L’estate sta finendo. Anche se siamo ancora dentro il tempo sospeso di quei giorni che passano pigri e che lasciano in bocca il gusto del sale, cullati da brezze leggere che accarezzano i monti e scuotono le onde, è già tempo dei bilanci. Chissà cosa resterà di questa strana estate. Sfogliando i giornali o immersi nel web pare ne siano accadute di cotte e di crude. Scandali veri o inventati, lotta politica che diventa guerriglia di dossier, bagatellle su appartamenti monegaschi gonfiate a mega scandalo che fa scomparire dalle cronache indagini su corruzione diffusa delle cricche dagli appalti d’oro. Chiodo schiaccia chiodo.

Tutto vissuto a cento all’ora, sempre sull’orlo di una crisi di nervi. Come i trionfanti annunci di successi nella lotta all’evasione che celano il bubbone delle centinaia di miliardi di euro rubati allo Stato da furbi e furbetti,o come il pazzo clima che brucia la Russia cancellato dalla notorietà senza talento dei Corona e delle Belen. Chiodo schiaccia chiodo. Ma sia come sia, questo fiume impetuoso di notizie e di fatti, veri o inventati, scorre.
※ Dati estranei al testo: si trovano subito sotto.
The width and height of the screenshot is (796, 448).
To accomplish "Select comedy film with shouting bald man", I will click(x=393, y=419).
Però ques’estate raccontata dai media sembra una stanca danza immobile che scivola sotto il sole che splende più forte. Stesi al sole, o a passeggio sui monti, il frastuono del mondo sembra sempre più lontano e sembra possibile fermarsi a cercare ragioni e motivi di questa vita. Ma in un’epoca che sembra davvero fatta di poche ore il tritacarne ti risucchia. Ed ecco che le esternazioni equine della ministro Brambilla hanno più spazio delle cime dolomitiche svendute a prezzi di saldo, e gli Sms volgari di Sgarbi soffocano le inondazioni devastanti del Pakistan.

In questo strano paese da sempre alle prese con il fascino indiscreto della demagogia, fuggire dal diluvio di chiacchiere mediatiche non si sa se sia sconfinata saggezza o indifferenza senza speranza. Forse è solo la lucida consapevolezza che siamo davvero come foglie portate da una lenta brezza verso il nostro destino, granelli di sabbia spazzati dalle onde confuse del mare.
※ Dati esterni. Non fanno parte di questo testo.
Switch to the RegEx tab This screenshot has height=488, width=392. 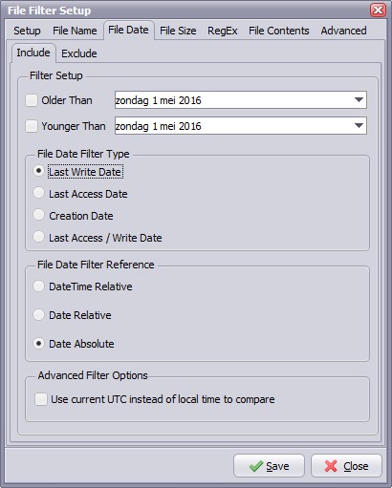point(223,31)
Per questo anche questa lunga estate finirà nel dimenticatoio, come le altre, via distrattamente. La cappa dell’afa viene spazzata via da un acquazzone che annuncia l’imminente autunno, gravido di nubi e di freddo, tra una crisi che non accenna a passare nonostante gli agit-prop cerchino di dimostrare che va tutto ben madama la marchesa.

Però, in questo tempo spesso distratto e pure un po’ cialtrone, una cosa resta e resterà di quest’estate di merda. La foto di un passeggino doppio accartocciato. Schiacciato in una via di Palermo dalla carambola di un’auto impazzita che corre troppo veloce senza un vero perché. Il destino spezzato dei due bambini di pochi mesi, due gemelli separati per sempre mentre forse andavano al mare, in un giorno caldo di vacanza. Uno scoppio di riso che diventa pianto e poi orrore, nel rumore di fondo dell’indifferenza di una natura matrigna e di un dio che non c’é. In un modo troppo occupato a correre verso il nulla parlando del niente.